**Stated task A**
Reproduce the listing below from the line containing "Follow the Learn More link" through the end of the listing, requests included, scaling every coordinate in the answers by 2.3 and rounding each result to a whole number, with halves rounded up. Leave the pictures out.

As used in this application, the terms “component” and “system” are intended to refer to a computer-related entity, either hardware, a combination of hardware and software, or software in execution. For example, a component can be, but is not limited to being, a process running on a processor, a processor, a hard disk drive, multiple storage drives (of optical and/or magnetic storage medium), an object, an executable, a thread of execution, a program, and/or a computer. By way of illustration, both an application running on a server and the server can be a component. One or more components can reside within a process and/or thread of execution, and a component can be localized on one computer and/or distributed between two or more computers.

**Stated task B**
Translate this sentence from the passage on components above into French: "By way of illustration, both an application running on a server and the server can be a component."

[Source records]

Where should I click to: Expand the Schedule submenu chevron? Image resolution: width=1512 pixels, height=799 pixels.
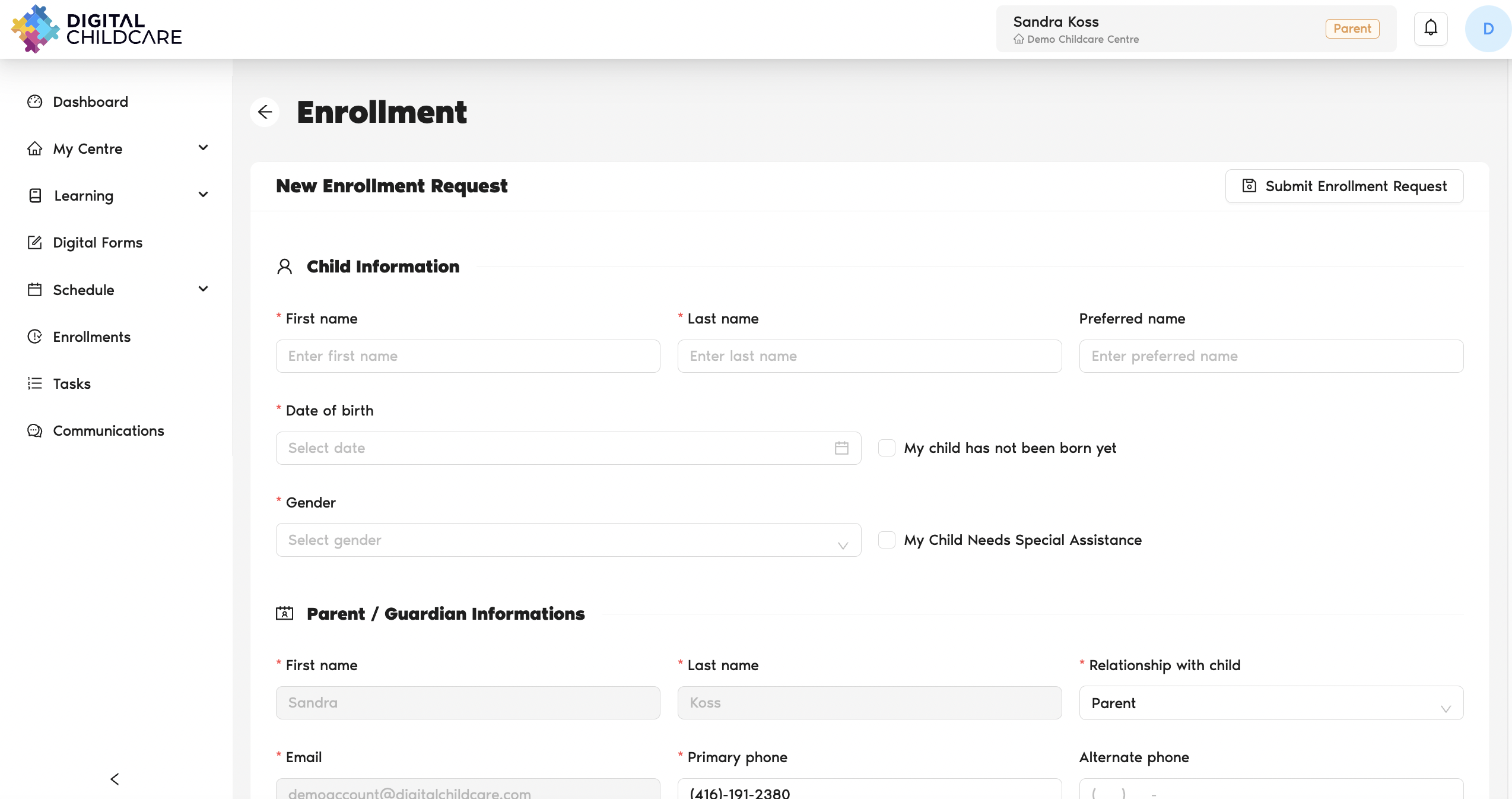203,289
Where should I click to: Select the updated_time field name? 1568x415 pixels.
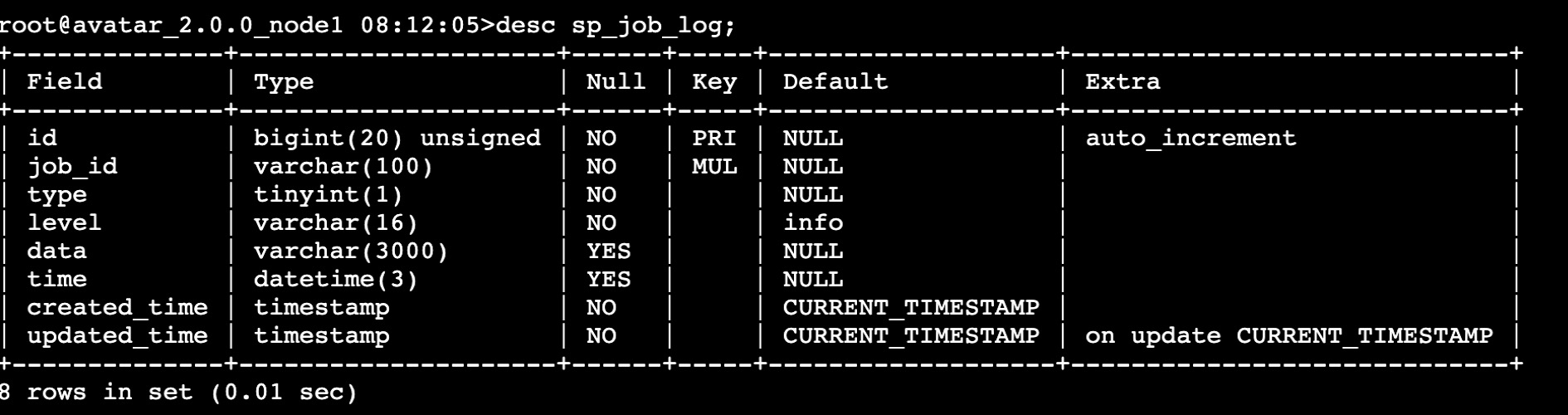pyautogui.click(x=117, y=335)
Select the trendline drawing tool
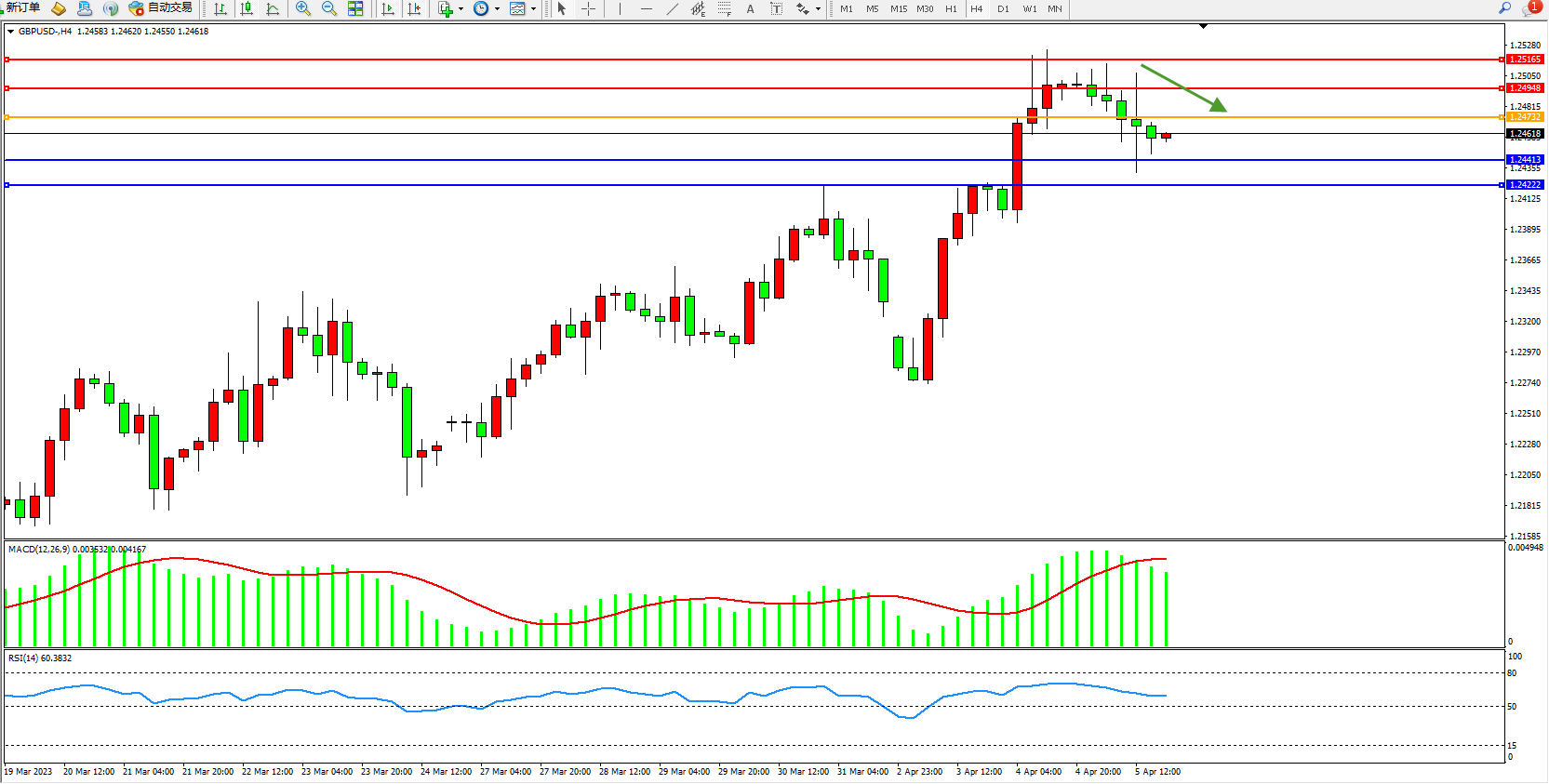Image resolution: width=1549 pixels, height=784 pixels. coord(673,8)
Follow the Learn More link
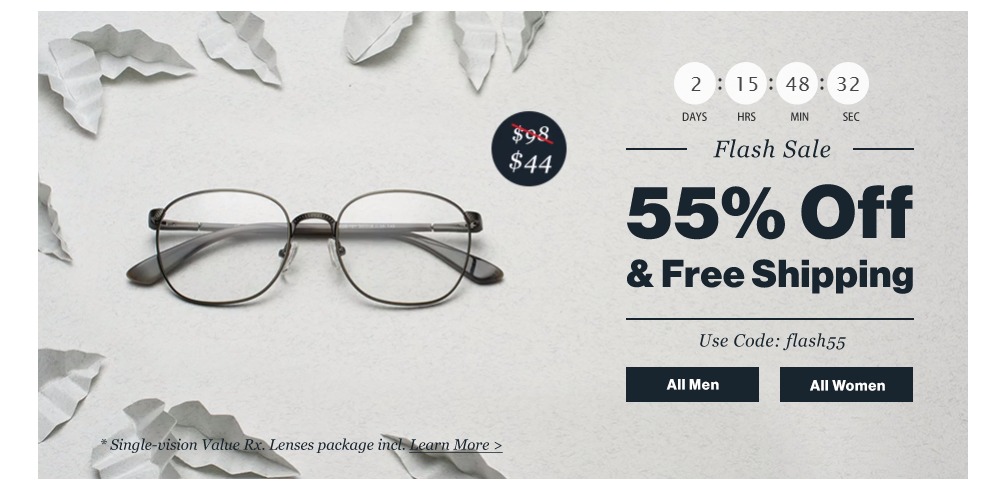 (456, 445)
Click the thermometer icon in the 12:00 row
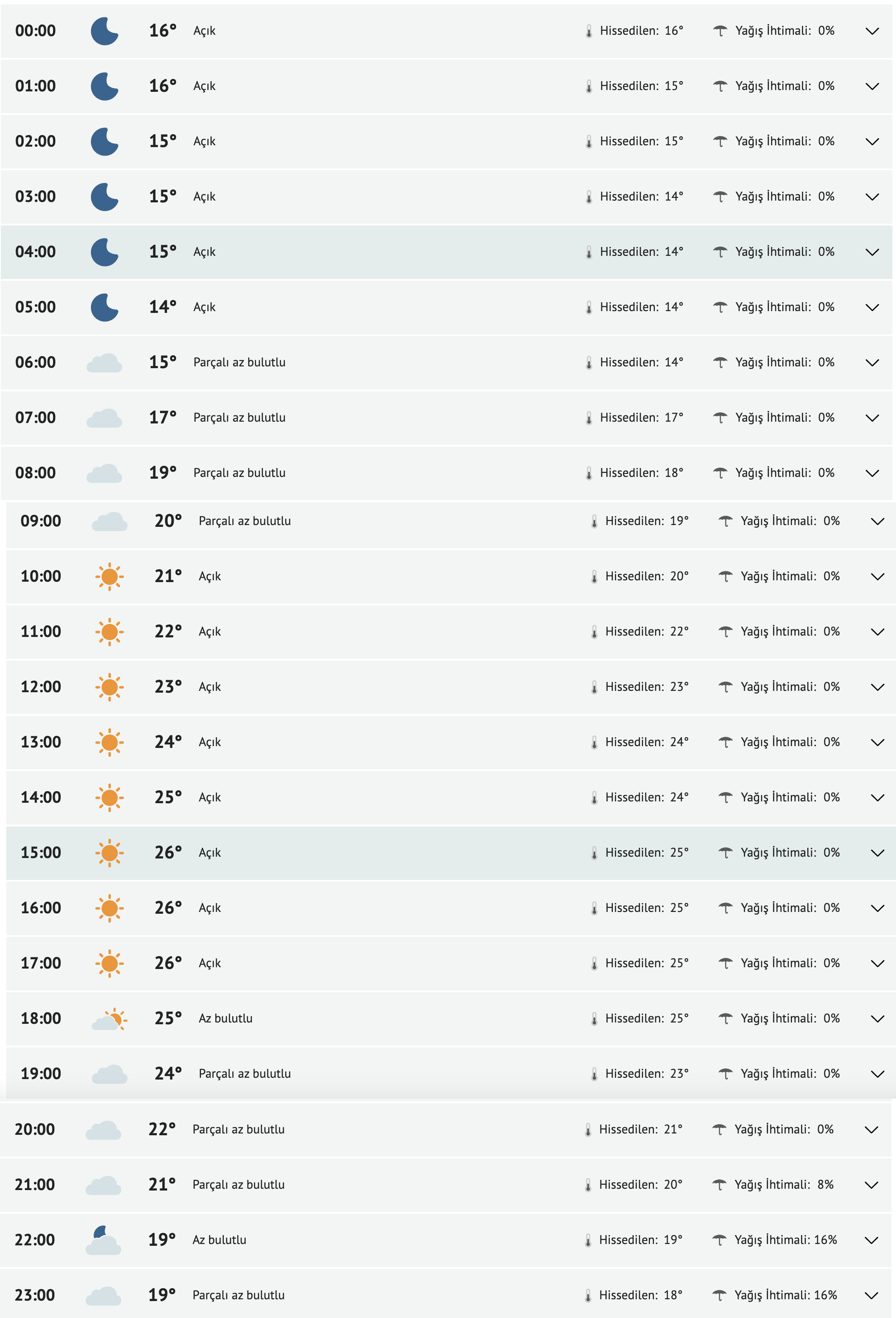 pos(594,687)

**Expected answer A**
Follow the Learn More link
 (1049, 1024)
Click the thermometer icon in the 12:00 row
 pos(1366,1580)

**Expected answer B**
À titre d'illustration, tant une application s'exécutant sur un serveur que le serveur peuvent être un composant.